▶ _抜粋_:
::::

所在不明株主の株式(又は株式売却代金請求権)は相続財産

所在不明株主とは何か?
被相続人が所在不明株主に該当しているか?
該当している場合、相続はどうなるのか?
について解説しています。

所在不明株主とは

所在不明株主とは、株主名簿に記録された住所宛てへの通知、もしくは催告が5年以上継続して到達しない。
そして、継続して5年間剰余金の配当を受領していない株主のことをいいます。

それと相続がどう関係するのか?
関係ないのでは?と思われるかもしれません。

ただ、もしかしたら被相続人(亡くなった方)が、この所在不明株主に該当している可能性もあります。

  1. 被相続人が認知症気味であった
  2. 被相続人が生前に住所を移動している
  3. 株取引をしていたはずだが、株関連の資料が全然ない
所在不明株主
所在不明株主
お父さんは株取引をしていたはずだけど、どこにも資料がないわ。

::::

▶ _提供された項目_:

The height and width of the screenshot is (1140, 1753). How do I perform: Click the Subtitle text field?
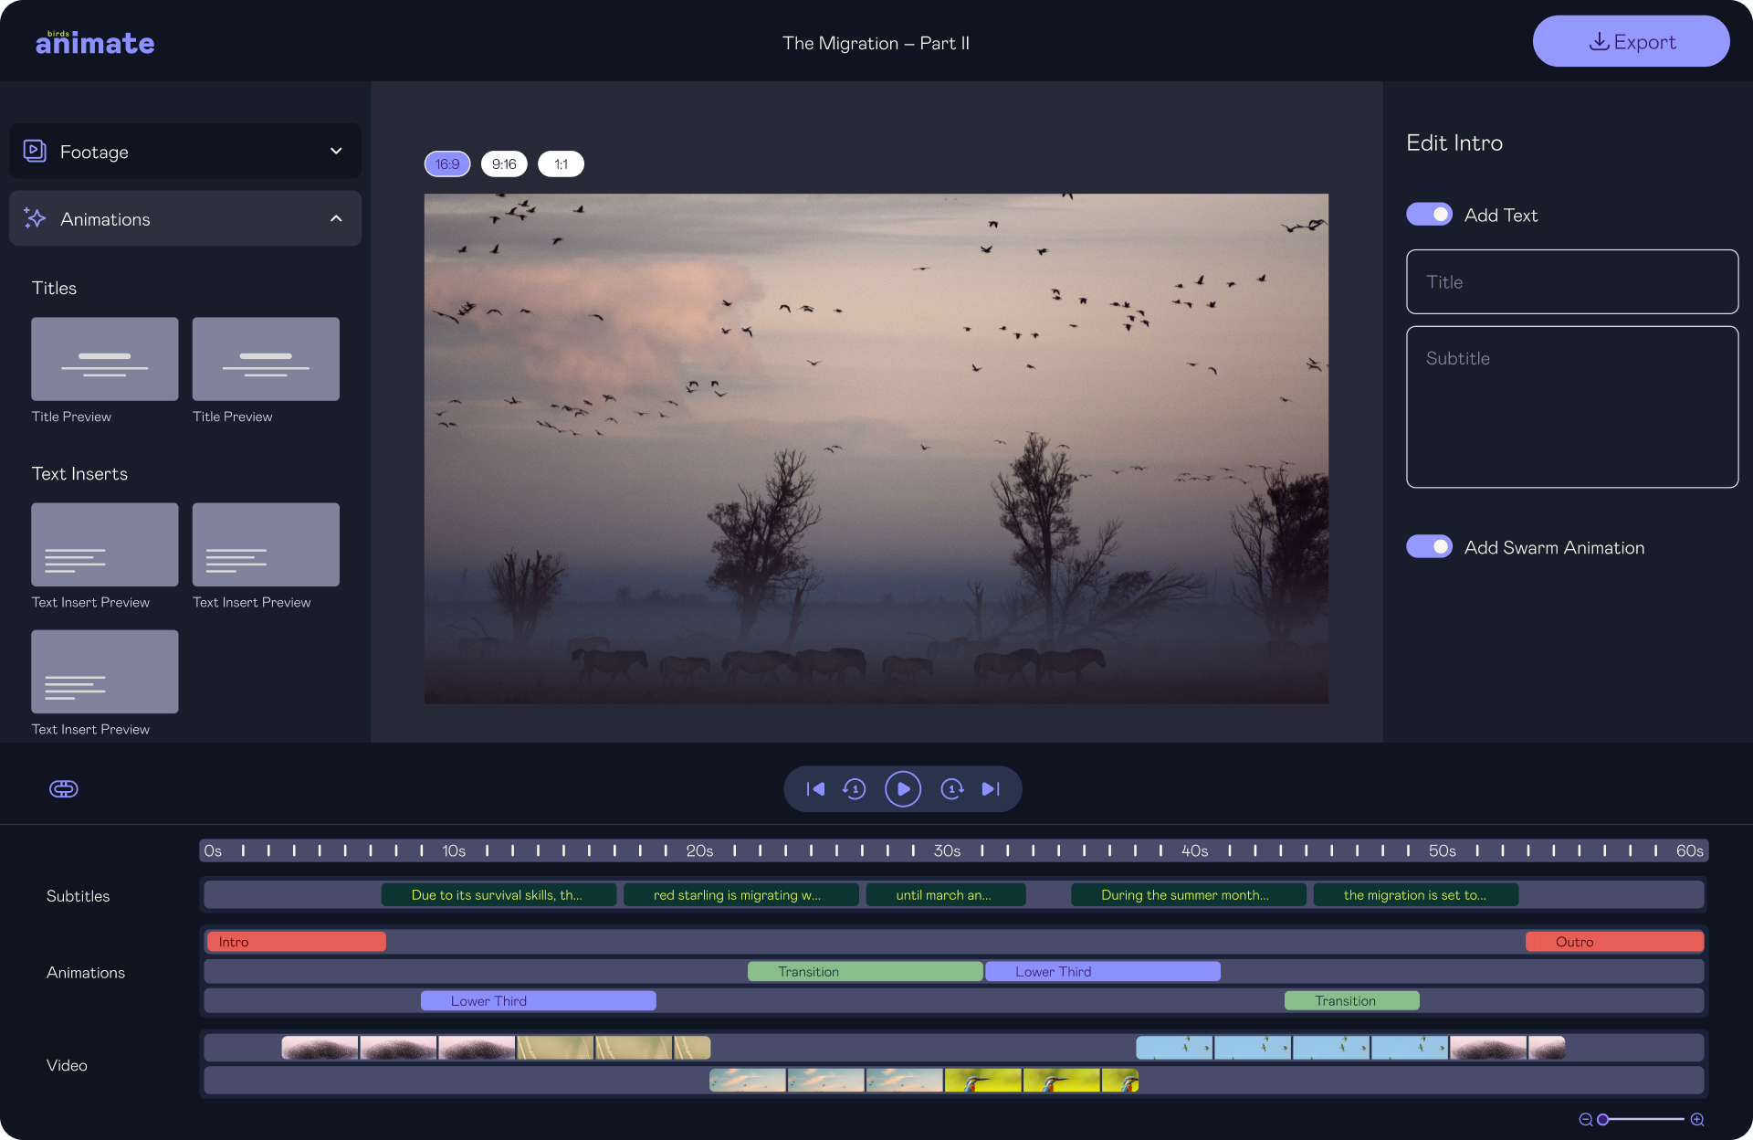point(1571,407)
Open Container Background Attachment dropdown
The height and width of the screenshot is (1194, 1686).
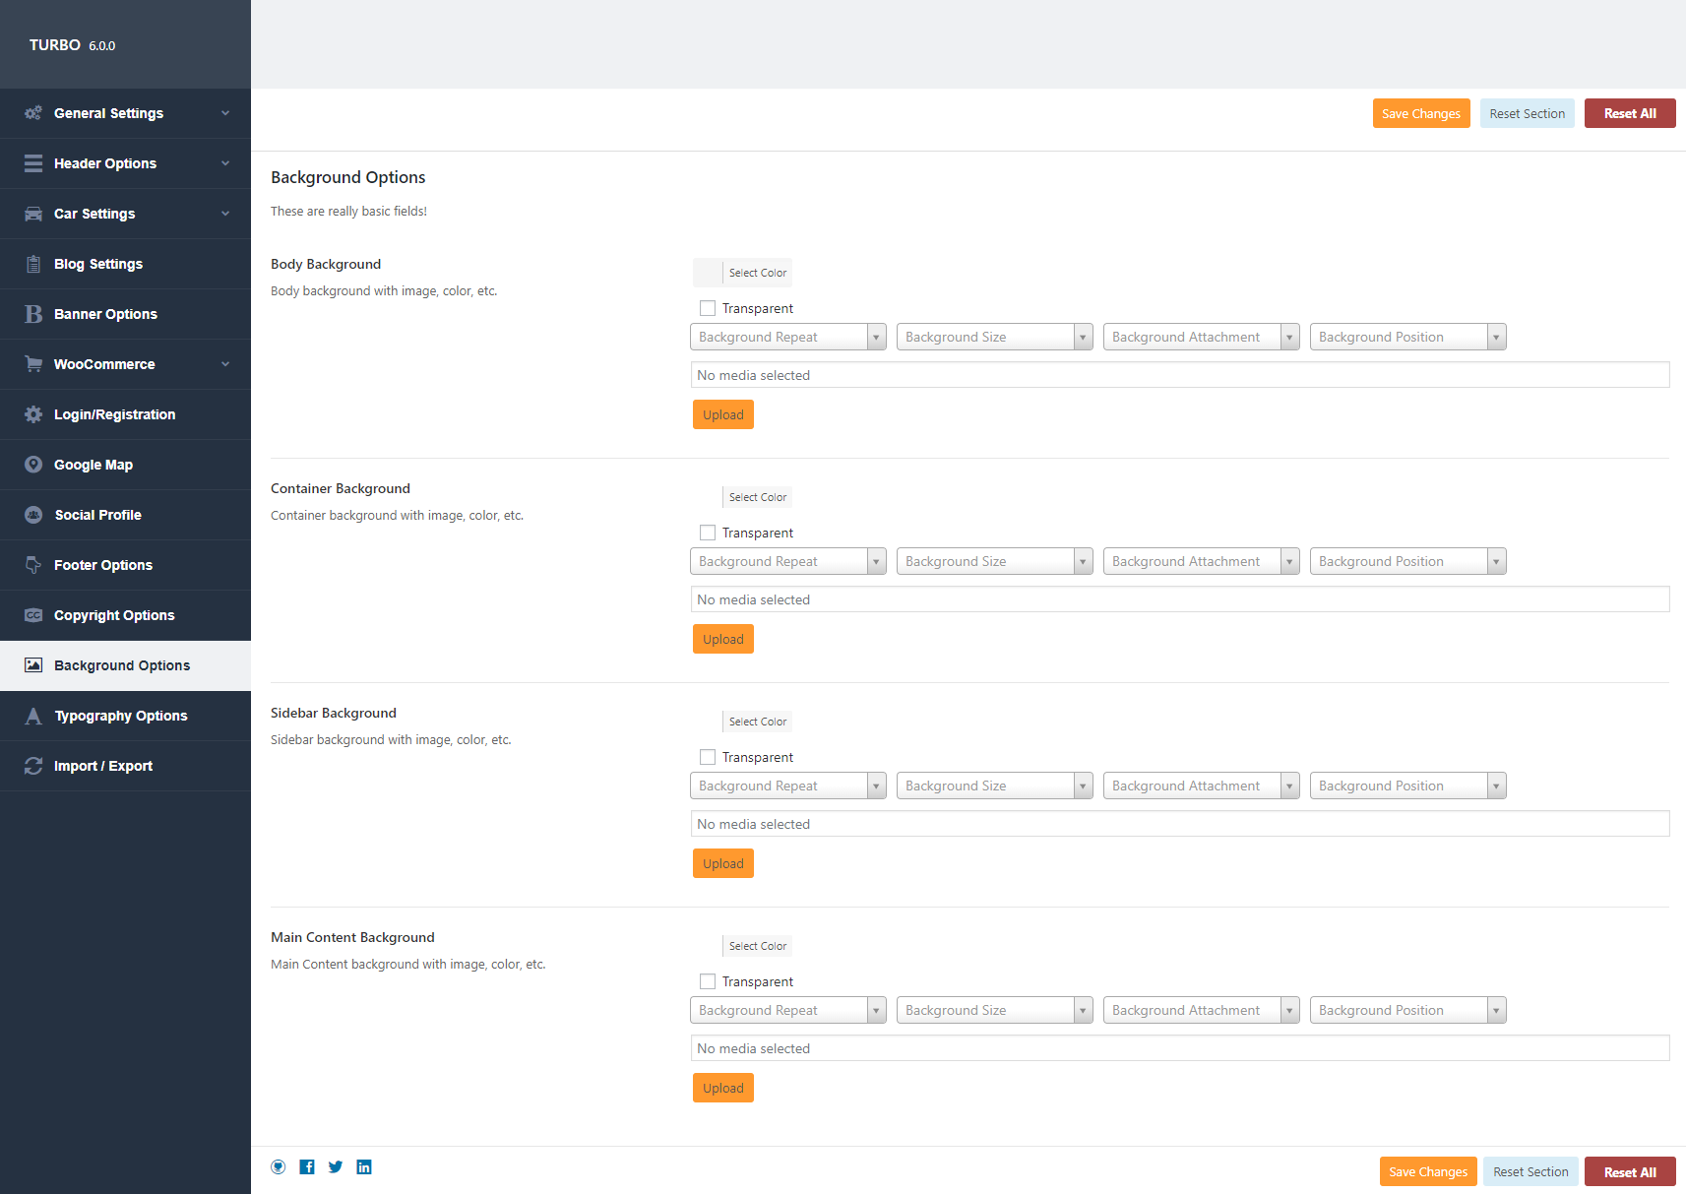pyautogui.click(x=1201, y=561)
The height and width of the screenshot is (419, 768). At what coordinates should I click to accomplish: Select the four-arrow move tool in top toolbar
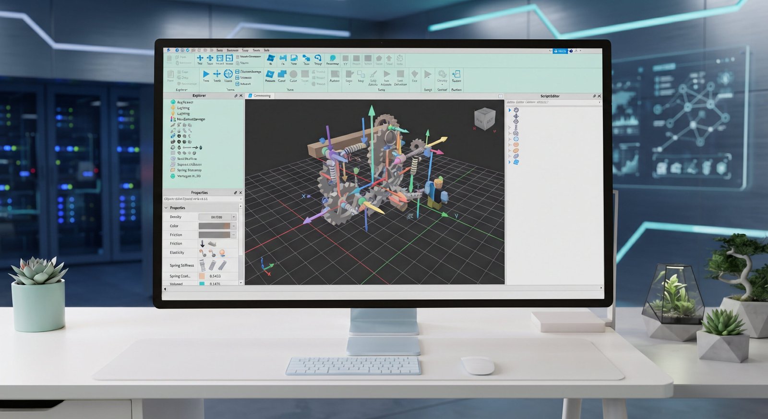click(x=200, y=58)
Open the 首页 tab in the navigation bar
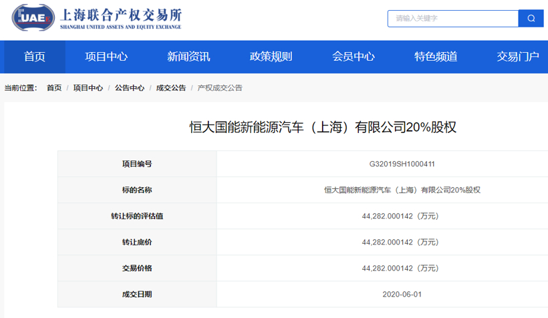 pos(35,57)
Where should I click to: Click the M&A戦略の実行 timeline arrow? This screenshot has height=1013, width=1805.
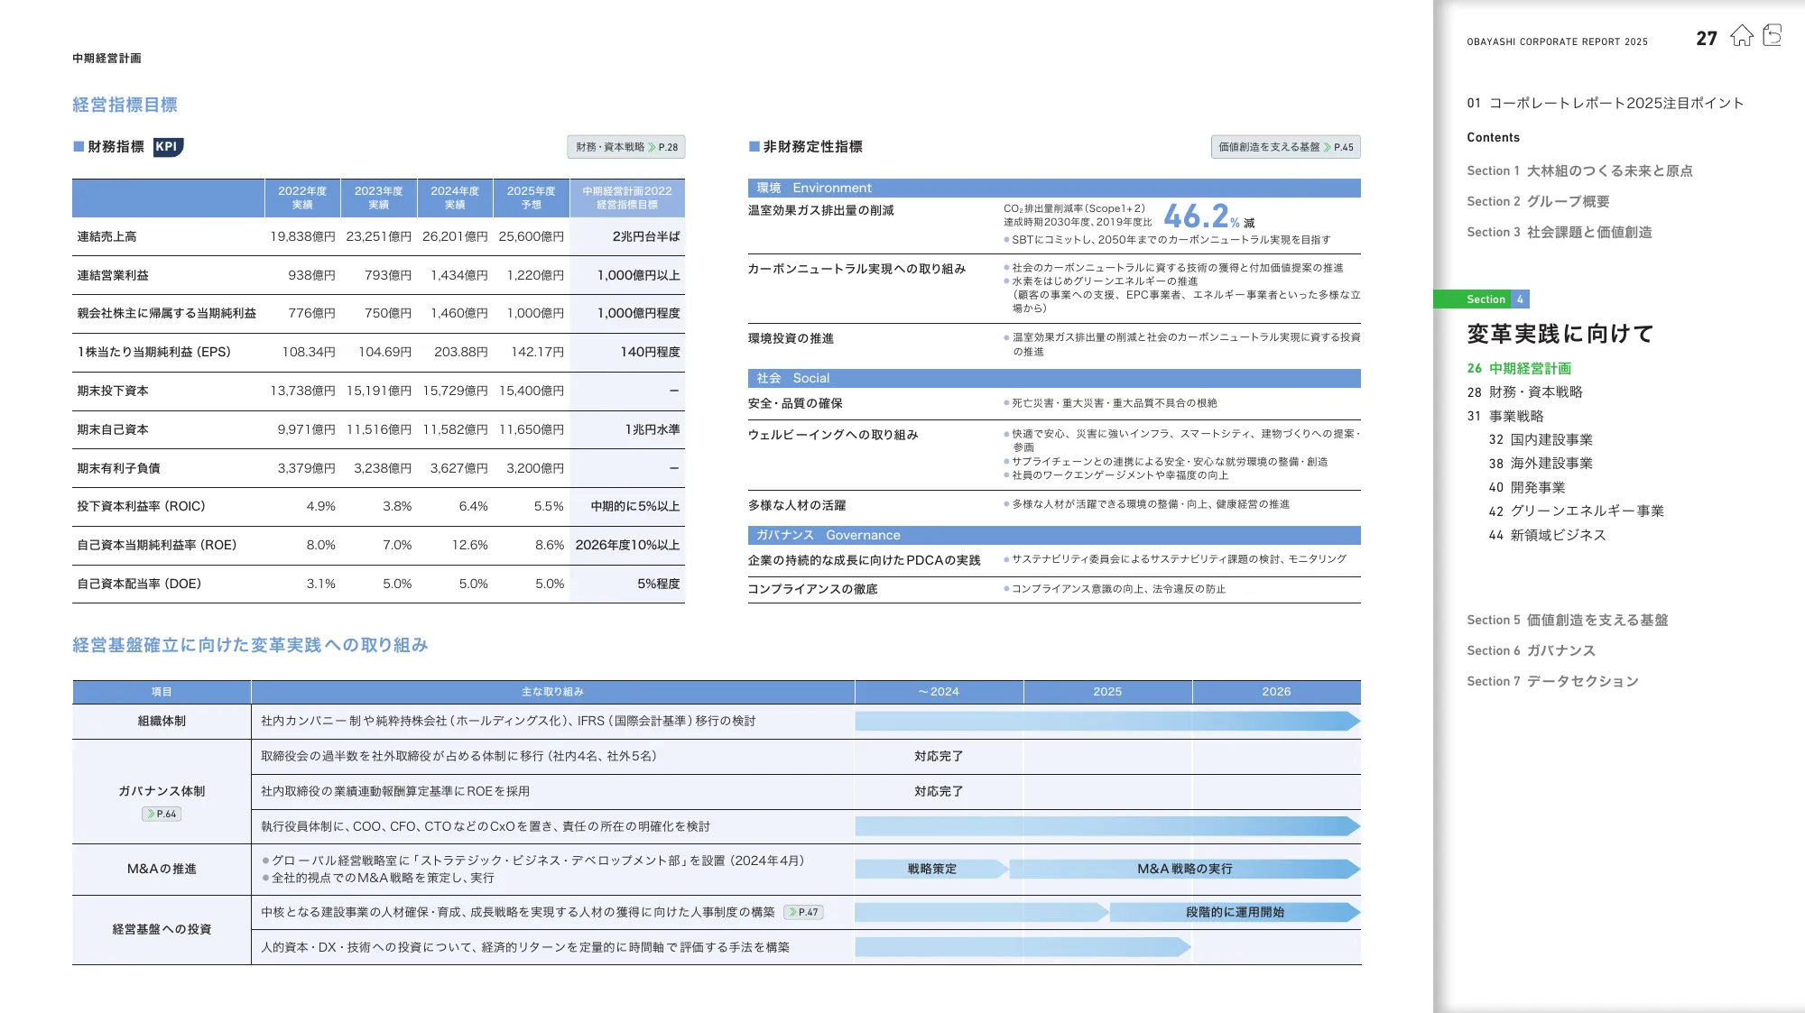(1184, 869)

::::

▶ _課題_:
1 > 所在不明株主についての抜粋にある次の文を英語に訳してください:「ただ、もしかしたら被相続人(亡くなった方)が、この所在不明株主に該当している可能性もあります。」
2 > 所在不明株主と相続についての抜粋を、最後の文のあとから続けて書いてください。
項目は抜粋とは別の資料です。

▶ _解答例_:
1 > However, it is also possible that the decedent (the person who passed away) falls under this category of missing shareholders.

2 >
あなた(娘)知らない?

こんな時には、もしかしたら被相続人が所在不明株主になっているのでは?
と考えてみましょう。

なぜそんな可能性の低いことまでやらなくてはならないの?

そう思われるかもしれません。

ただ、もしも被相続人が所在不明株主に該当する場合、その株式(又は株式売却代金請求権)は相続財産となります。

相続税を正しく申告するためにも、被相続人が所在不明株主に該当するか調べることは必要な作業となります。

株式売却代金請求権とは

所在不明株主やその他の利害関係人に対して、一定の期間内(3か月以上)に異議を述べることができる旨などを公告及び催告すれば、株式会社はその期間経過後に、株式を売却することが出来ます。

売却された場合、その株主(所在不明株主)は株主の権利がなくなります。

ただし、売却後10年以内であれば、その売却代金を請求することが出来ます。

これを株式売却代金請求権と言います。

株式はもちろん、この株式売却代金請求権も相続財産に該当します。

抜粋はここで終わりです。